アクセスのよさとコンパクトなまわりやすさが魅力

 また、美術館巡りも魅力の1つ。フランクフルトには約60の博物館や美術館があり、このうち39館がマイン川沿いを中心とした「ミュージアム・ウーファー」を構成している。39館を2日間利用できる「ミュージアム・パス」があるほか、毎月第3土曜は無料で入館できる。

フェルメールやルノアールなどの絵を鑑賞できる「シュテーデル美術館」

 このほか、ビショフ氏はレーマー広場付近の旧市街、第二次世界大戦で破壊された街並みを復元した「新旧市街」、フランクフルト名物のアップルワインが楽しめる「ザクセンハウゼン」、40棟以上の高層ビルが立ち並ぶスカイライン「マインハッタン」なども紹介した。

各地の見どころや定番のイベントを説明

 加えて、お勧めの写真撮影スポットとして、皇帝大聖堂の塔を紹介した。約300段にもおよぶ階段を上る必要があるが、入場料2ユーロでフランクフルトの美しい街並みを見下ろせるという。

塔の高さは約95m
公共交通機関が無料になり、観光スポットの割引などがある「フランクフルトカード」も紹介

姉妹都市のクリスマスマーケット初開催、横浜も参加予定

 フランクフルトでは、市内各所でクリスマスマーケットを11月23日~12月22日に開催する。今年は新たに、フランクフルトの姉妹都市に焦点を当てたクリスマスマーケットをマイン川沿いで初開催。それぞれの姉妹都市が小さな屋台を出し、各都市のクリスマスや伝統的なものを紹介・販売するもので、横浜をはじめ、フィラデルフィアやリヨンなど日本以外の国の姉妹都市も参加する予定だ。

 このほか、レーマー広場、パウルス広場、スカイライン、ゲーテタワー周辺など、さまざまな場所でクリスマスマーケットを開催。日中から実施しており、ビショフ氏によれば夕方以降は混みあうため、混雑を避けたい場合は15時ごろの訪問がお勧めという。

 フリードリヒ・シュトルツェ広場では、LGBTQ+に焦点を当てた現代的な「ピンク・クリスマスマーケット」を開催。同氏によれば、ピンクや紫色のカラフルな照明が特徴で、LGBTQ+だけでなく誰もが楽しめるという。ドイツ観光局によると、少し変わったクリスマスマーケットとして旅行会社からの反応もよいという。

フランクフルトを拠点に日帰り観光も

 ビショフ氏は交通ハブであるフランクフルトからの日帰り観光も提案。列車で1時間圏内の観光地を紹介し、「事前予約や事前手配は必要なく、思い立ったときにいつでも行ける」とアピールした。
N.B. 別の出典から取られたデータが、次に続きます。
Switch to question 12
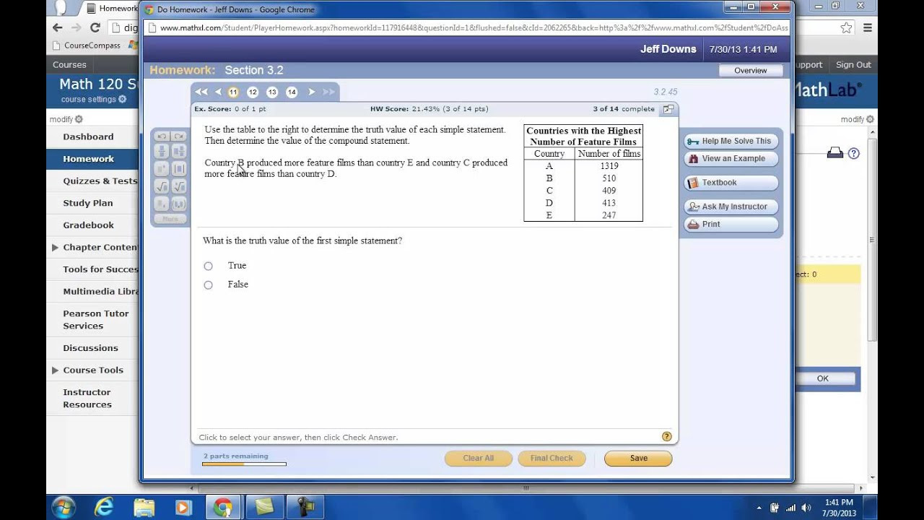Image resolution: width=924 pixels, height=520 pixels. pos(253,92)
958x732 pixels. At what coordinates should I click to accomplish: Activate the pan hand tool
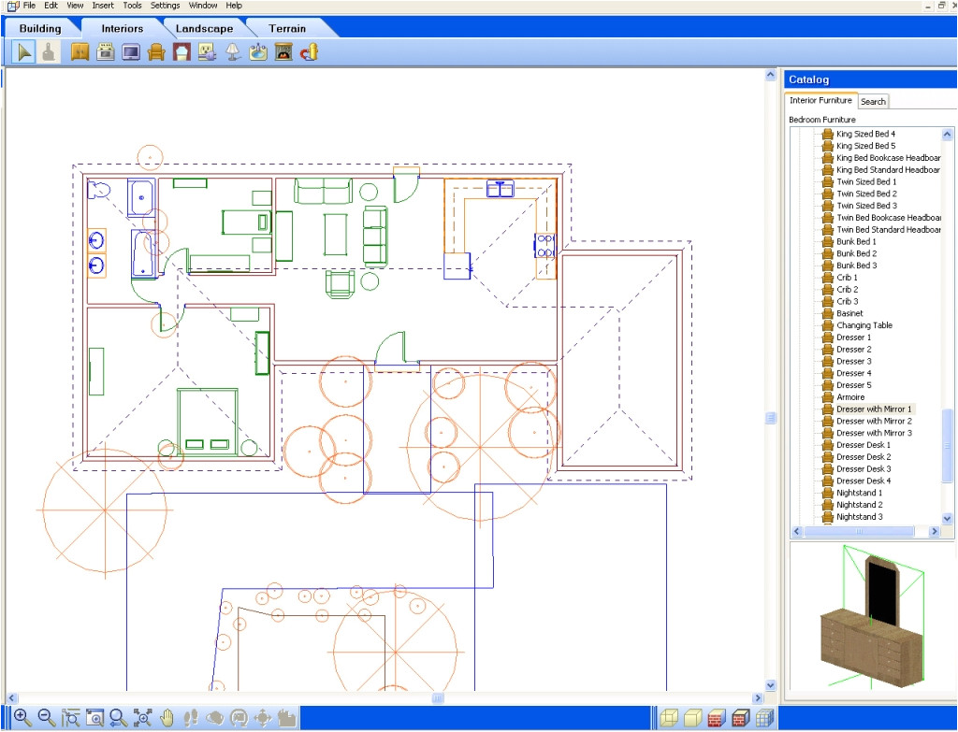[x=167, y=717]
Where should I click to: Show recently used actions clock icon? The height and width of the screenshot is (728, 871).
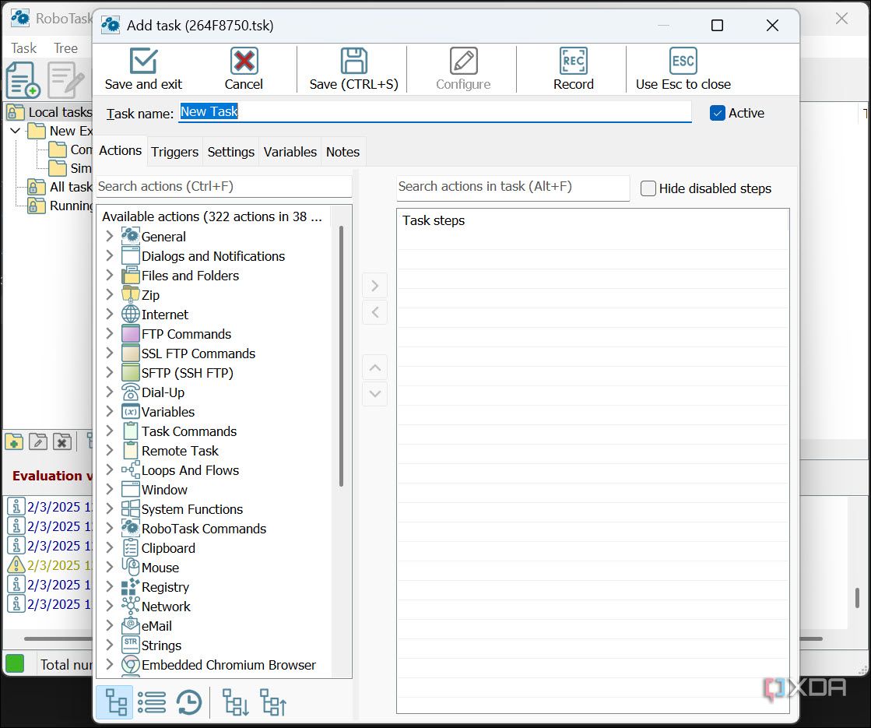(189, 702)
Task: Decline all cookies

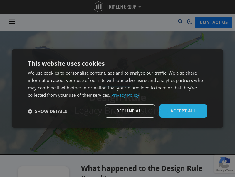Action: [x=130, y=111]
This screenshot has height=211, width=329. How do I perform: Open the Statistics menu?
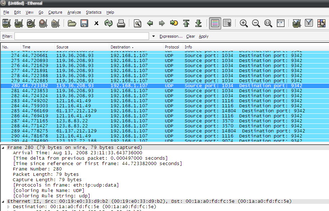click(94, 12)
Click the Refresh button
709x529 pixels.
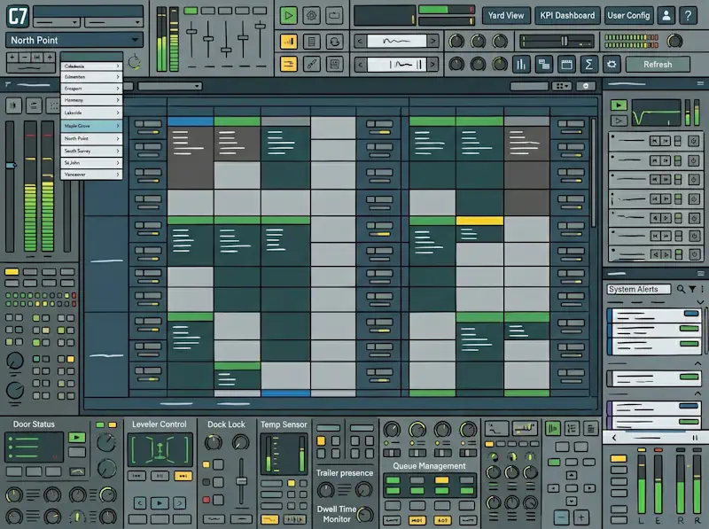[x=658, y=64]
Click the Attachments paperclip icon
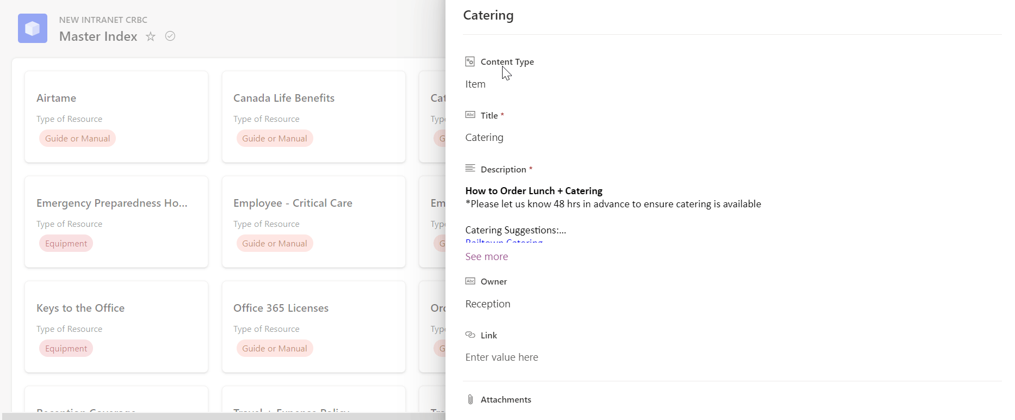The height and width of the screenshot is (420, 1015). click(x=470, y=399)
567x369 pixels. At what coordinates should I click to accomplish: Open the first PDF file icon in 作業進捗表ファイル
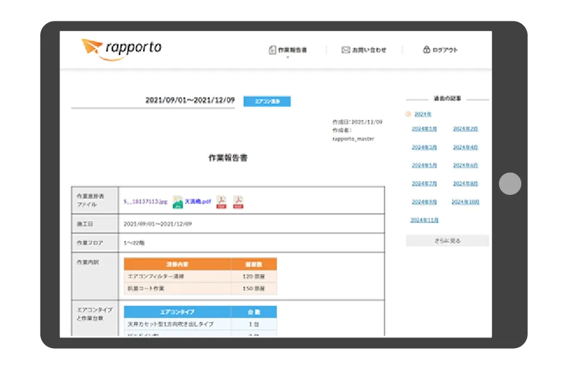coord(221,202)

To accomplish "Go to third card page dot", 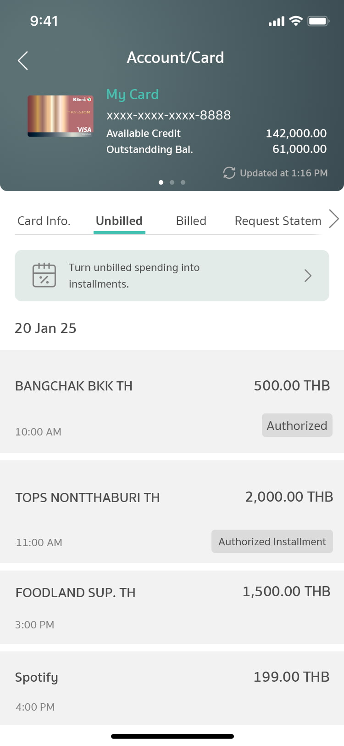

 例えば、ワインの名産地でライン川クルーズのゲートウェイであるリューデスハイムまでは列車で1時間で、ライン川クルーズに予約なしで参加できる。世界遺産のユーゲントシュティール建築で名高いダルムシュタットや、温泉保養地のヴィースバーデンまでは列車で30分だ。

 こうしたフランクフルト・ライン=マイン地域のRMV交通機関が2日間乗り放題になるのが「ラインマインカード」。一部観光スポットの割引もあるのでコストセーブが可能だ。

 このほか、ビショフ氏はハイデルベルクの日帰り観光も提案。特に観光シーズンの夏、ハイデルベルクの宿泊料金が高騰し、予約が取りにくい現状を説明し、フランクフルトでの宿泊を提案した。